FireFox
With FireFox, it is possible to authenticate to websites and other web services with certificates stored on a smartcard and accessed through a PKCS#11 module. In order to do that, the PKCS#11 module needs to be added to FireFox as a Security Device. However, in order for FireFox to recognize the certificate in the smartcard, it needs to have previously imported its issuer certificate (typically a CA certificate) as a trusted authority.
Importing CA Certificate
-
Open FireFox Certificate Manager. Go to Preferences → Privacy & Security → View Certificates…
-
Go to “Authorities” and click "Import"
-
Navigate to the issuer certificate and choose it.
Adding YKCS11 Security Device
-
Open FireFox Device Manager. Go to Preferences → Privacy & Security → Security Devices…
-
Click “Load”
-
Choose a name for the YKCS11 module, navigate to libykcs11.so and choose it then click OK. The YKCS11 module should now appear in the Security devices column to the left.
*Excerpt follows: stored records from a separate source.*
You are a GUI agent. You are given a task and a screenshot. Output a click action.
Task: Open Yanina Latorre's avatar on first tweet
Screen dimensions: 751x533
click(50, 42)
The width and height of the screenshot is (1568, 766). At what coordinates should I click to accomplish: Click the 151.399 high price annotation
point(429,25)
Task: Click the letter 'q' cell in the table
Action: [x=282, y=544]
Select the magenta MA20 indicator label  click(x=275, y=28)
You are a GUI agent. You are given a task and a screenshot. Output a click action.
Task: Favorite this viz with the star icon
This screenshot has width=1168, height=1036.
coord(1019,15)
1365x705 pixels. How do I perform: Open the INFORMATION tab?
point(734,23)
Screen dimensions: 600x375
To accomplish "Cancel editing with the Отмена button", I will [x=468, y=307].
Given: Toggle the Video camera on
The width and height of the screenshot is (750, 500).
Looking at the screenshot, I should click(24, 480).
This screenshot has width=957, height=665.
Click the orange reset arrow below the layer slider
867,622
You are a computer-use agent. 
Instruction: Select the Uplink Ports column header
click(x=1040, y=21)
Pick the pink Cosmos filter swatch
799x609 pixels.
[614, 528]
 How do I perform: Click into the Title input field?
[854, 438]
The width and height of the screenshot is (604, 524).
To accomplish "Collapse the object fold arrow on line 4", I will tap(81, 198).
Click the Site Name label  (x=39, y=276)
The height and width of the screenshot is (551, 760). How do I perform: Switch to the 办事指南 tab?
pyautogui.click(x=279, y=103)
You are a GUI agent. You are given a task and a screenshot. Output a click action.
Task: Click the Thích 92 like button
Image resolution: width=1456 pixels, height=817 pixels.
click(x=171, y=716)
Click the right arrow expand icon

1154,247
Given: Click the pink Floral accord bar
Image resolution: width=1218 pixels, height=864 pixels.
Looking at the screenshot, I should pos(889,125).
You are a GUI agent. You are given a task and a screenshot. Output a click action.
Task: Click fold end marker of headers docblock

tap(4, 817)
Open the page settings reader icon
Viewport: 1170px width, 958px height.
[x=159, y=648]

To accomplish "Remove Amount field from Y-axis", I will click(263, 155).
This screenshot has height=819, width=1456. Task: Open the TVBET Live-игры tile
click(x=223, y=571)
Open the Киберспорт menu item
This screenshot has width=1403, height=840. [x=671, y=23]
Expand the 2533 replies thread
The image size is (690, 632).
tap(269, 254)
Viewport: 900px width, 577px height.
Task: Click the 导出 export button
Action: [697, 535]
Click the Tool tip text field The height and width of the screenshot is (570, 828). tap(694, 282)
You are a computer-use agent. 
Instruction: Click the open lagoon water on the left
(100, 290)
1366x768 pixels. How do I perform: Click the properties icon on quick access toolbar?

Viewing and Downloading a Certificate
|
Caution
|
If the certificate issuer is not trusted (aka not imported) by FireFox, the certificate details will only show an error message |
-
Open FireFox Certificate Manager. Go to Preferences → Privacy & Security → View Certificates…
-
Highlight the certificate and click “View…”. The certificate details will be displayed in a FireFox tab
-
To download the certificate, find the download link in the certificate details tab. It is possible to download only the certificate or the entire certificate chain in PEM format.
Other Functionality
With FireFox, it is possible to access and download the certificate. It is also possible to change the PIV user pin with the "Change Password" button in the Certificate Manager.
Generally, FireFox has functionality to export the private key (with the "Backup…" button in the Certificate Manager). This, however, will fail since the YubiKey does not allow the private key to leave it.
Deleting a key through FireFox will not work either unless the user is logged in as an SO user.